In this case, the developer was certainly well versed in the law, and Dobson maintains that the clear-cut was appropriate. “The timber harvest is consistent with the zoning and the intended use of the property,” he says. Dobson also notes that the county land had been zoned for UT use prior to the development of the neighborhoods where people who objected lived. “When neighborhoods are built adjacent to farm and forest land they sometimes create conflicts with those pre-existing allowed uses,” he says. “It is not public policy to restrict activities on farm or forest land just because single-family building expands into those areas.”

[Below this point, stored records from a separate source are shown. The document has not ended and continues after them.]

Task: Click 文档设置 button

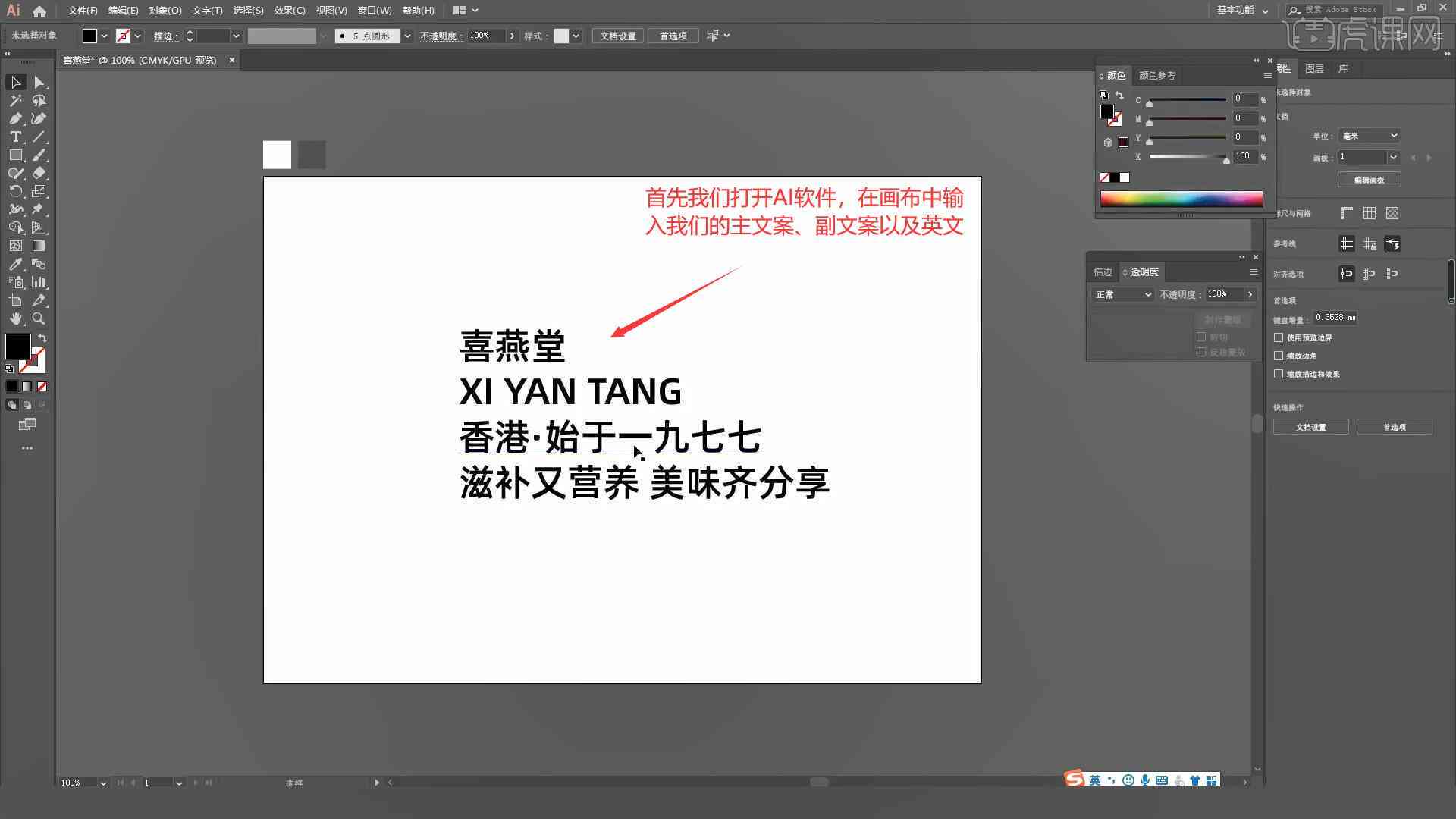Action: (1313, 427)
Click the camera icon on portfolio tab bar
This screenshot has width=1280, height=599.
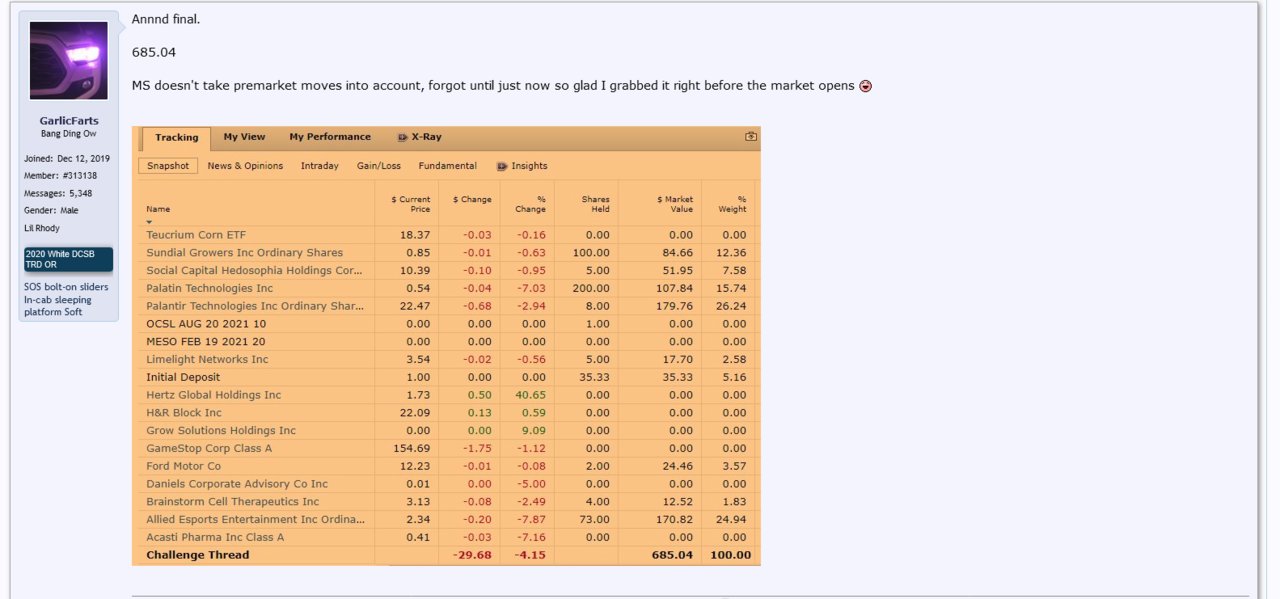pyautogui.click(x=751, y=136)
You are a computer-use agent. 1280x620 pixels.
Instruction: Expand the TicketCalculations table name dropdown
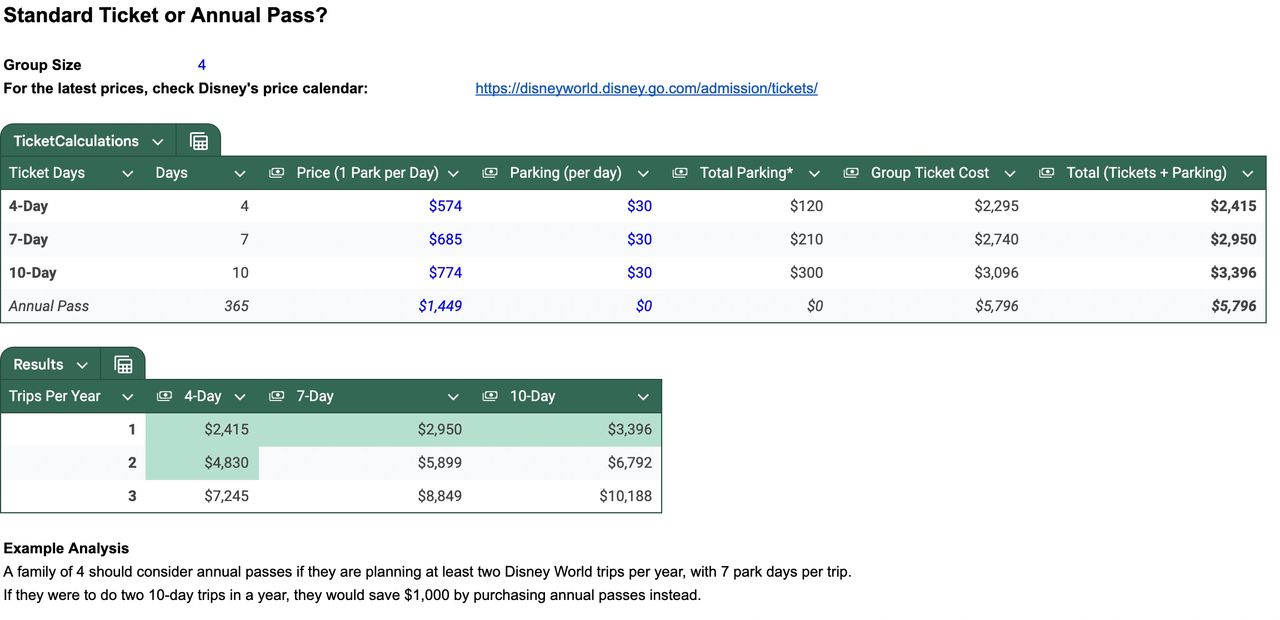click(158, 142)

In fact, a clause of the Legislative Findings of the laws governing the possible conflicts between urban neighbors and areas zoned for forest says, that “Persons who locate on or near an area zoned for… forest use must accept the conditions commonly associated with living in that particular setting.”

MOVING FORWARD

If the clear-cut that occurred this spring is something the community decides it doesn’t want to happen again, either the perspective of developers – prescribing greater value to community perception of them or less value to the board-feet value of trees – or the laws, have to change.

After the ordeal of the last several months, south Salem neighbors have numerous ideas about improving local laws, including requiring steep charges for developers who clear-cut county land within a decade of requesting annexation, or providing financial rewards for leaving a percentage of trees in the process of clearing. Or, requiring protections for White oak on all county land. 

These changes could not be made by either the City of Salem or Marion County, however. They would require a change in the values established by the state legislature. Oregon law actually limits local governments from regulating practices like logging on county timberland and in fact, Oregon law (ORS 30.935) says that any local government that adopts an ordinance “that makes a farm practice a nuisance… or provides for its abatement… is invalid.”

Before she replies to learning about these laws, Balcavage pauses to reflect on the birdfeeders on her back deck. They once attracted rare, timid species that few people in Salem ever saw. The birds, supported by the nearby forest, are gone forever.

“I often tell my children,” she says, “just because it’s legal, doesn’t mean it’s right.”